Degradation mechanisms and byproducts formation of geosmin and 2-MIB during UV photolysis and combined UV/chlorine reaction

Abstract

The treatment and control of Geosmin (GSM) and 2-methylisoborneol (2-MIB) have become a priority task in the drinking water industry because these odorants have been associated with the quality and safety of drinking water. While the removals of common taste and odor (T&O) compounds by ozonation, ultrasonication and UV/AOP have been widely reported, only a little were reported on the formation of by-products during the treatment. GSM and 2-MIB have no health effect. However, these compounds have the possibility to be the precursors of THM as well as other hazardous by-products due to their strong oxidation potential. Therefore, the investigation of their by-products formed during treatmentis needed.In this study, chlorination, UV photolysis and combined UV/chlorine reactions were conducted to investigate the degradation mechanisms and byproducts formation of geosmin (GSM) and 2-methylisoborneol (2-MIB) in aqueous system.
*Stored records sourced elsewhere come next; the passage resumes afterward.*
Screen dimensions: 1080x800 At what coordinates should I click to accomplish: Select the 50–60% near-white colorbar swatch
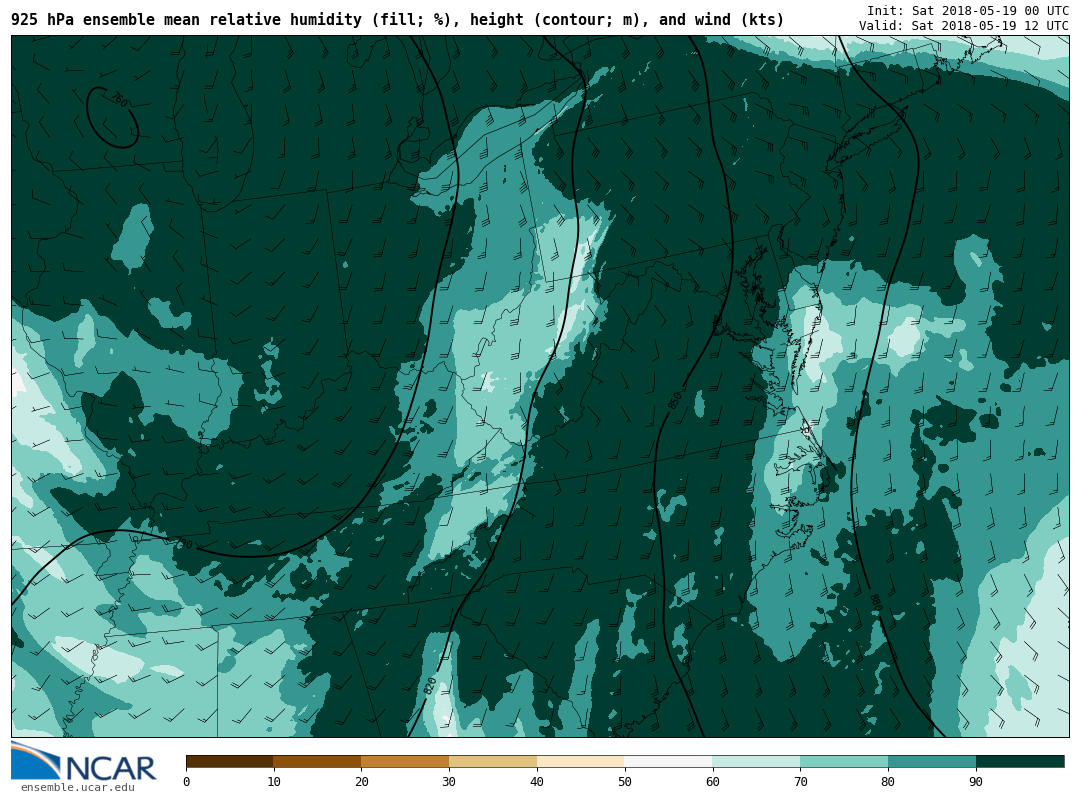[x=668, y=762]
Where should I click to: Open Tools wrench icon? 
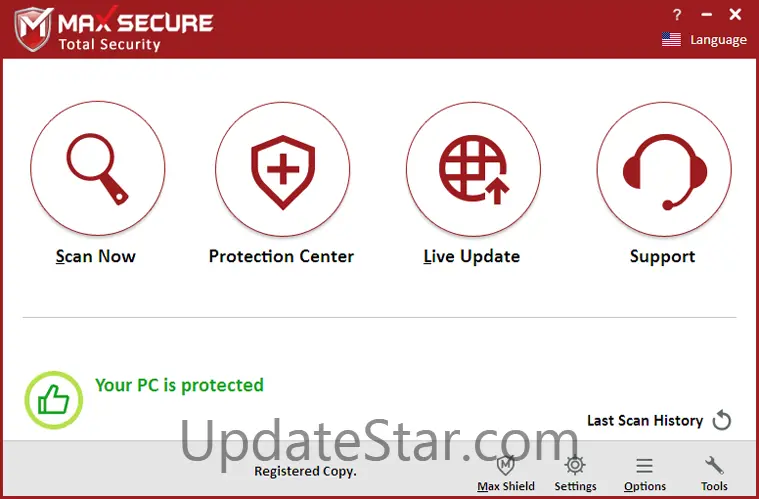click(714, 465)
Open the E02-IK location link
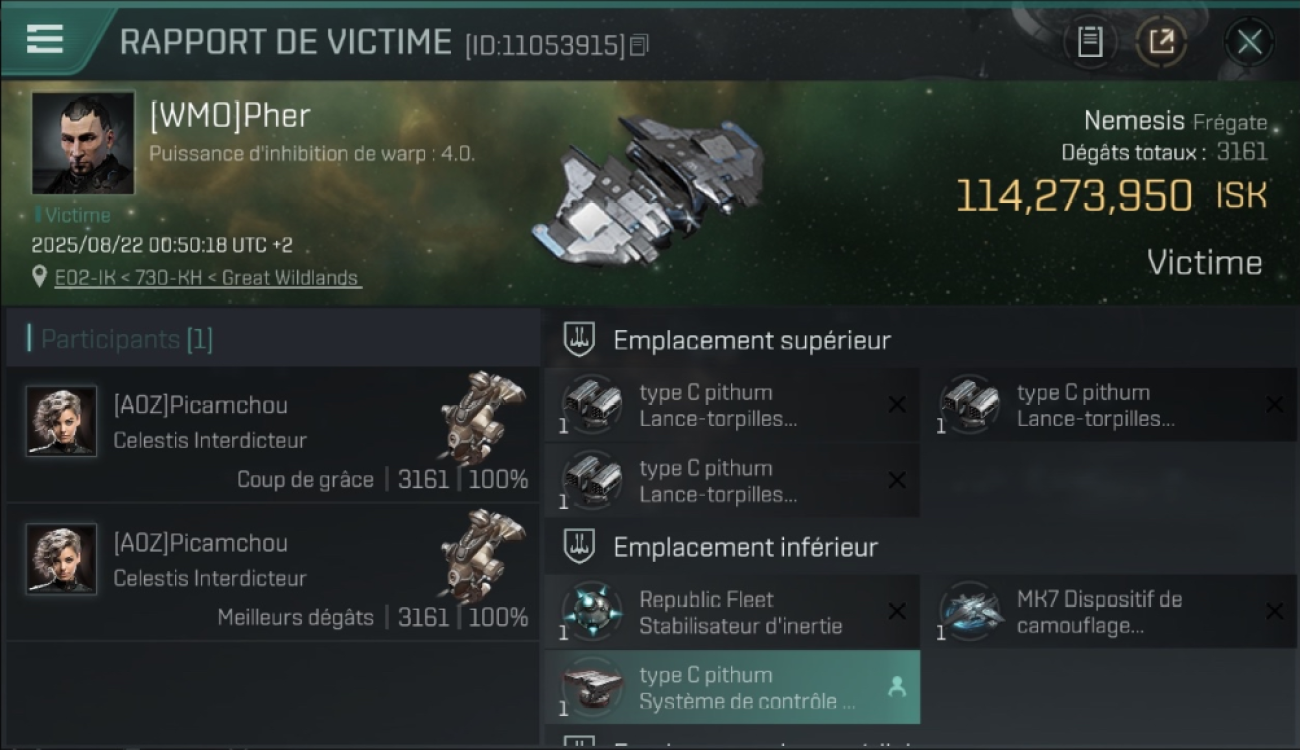The width and height of the screenshot is (1300, 750). pos(208,278)
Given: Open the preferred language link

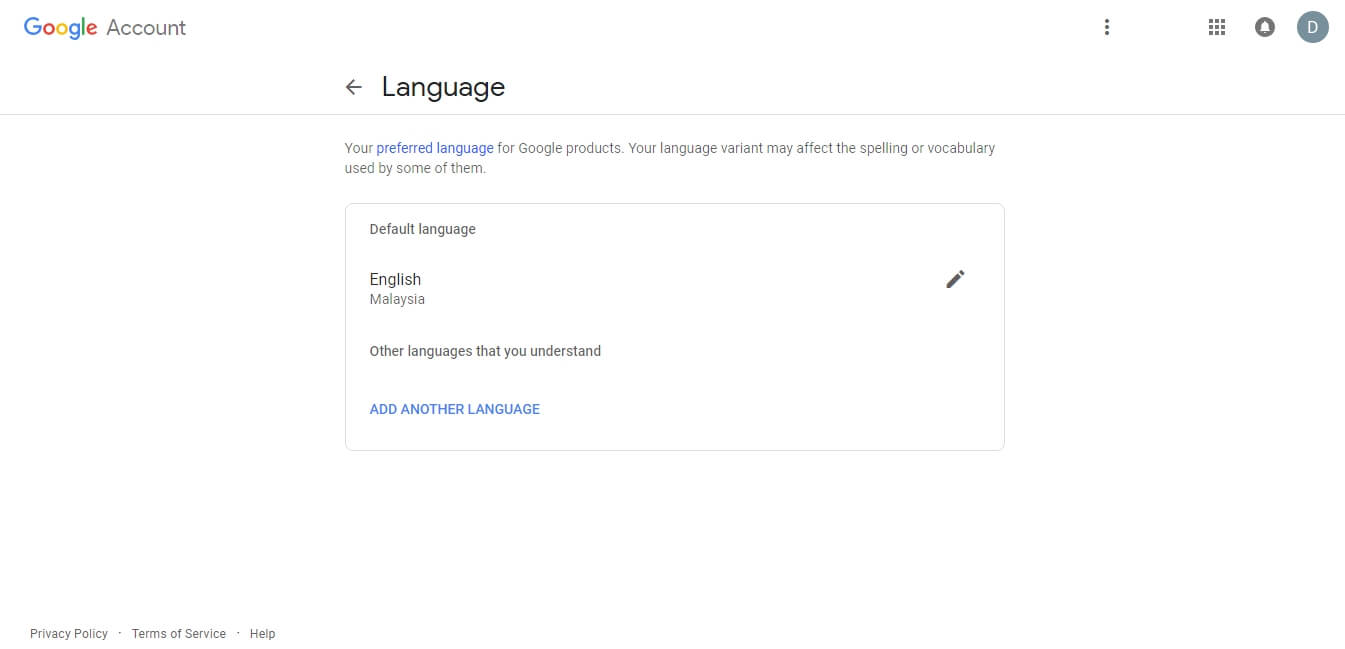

Chlorination was ineffective for the removal of GSM and 2-MIB, while UV irradiation and UV/chlorine reactions efficiently removed both compounds. Kinetics during UV photolysis and UV/chlorination followed the pseudo first-order reaction. Chloroform was found as a chlorinated byproduct during UV/chlorine reaction of both GSM and 2-MIB with the yield up to 87% while other chlorinated byproducts were not detected. The pH affected on both removal rate and chloroform production. The removal rate was highest at pH 5-7 and formation of chloroform was lowest at this condition. The byproducts of GSM and 2-MIB were identified by GC/MS and LC-MS/MS. The identified open ring and dehydration compounds were1,4-dimethyl-adamantane, 1,3-dimethyl-adamantane, 2-methylenebornane, 2-methyl-2-bornene, respectively. These byproducts were removed with further reaction. Furthermore, possible degradation pathways for the UV/Chlorine of both compounds were suggested.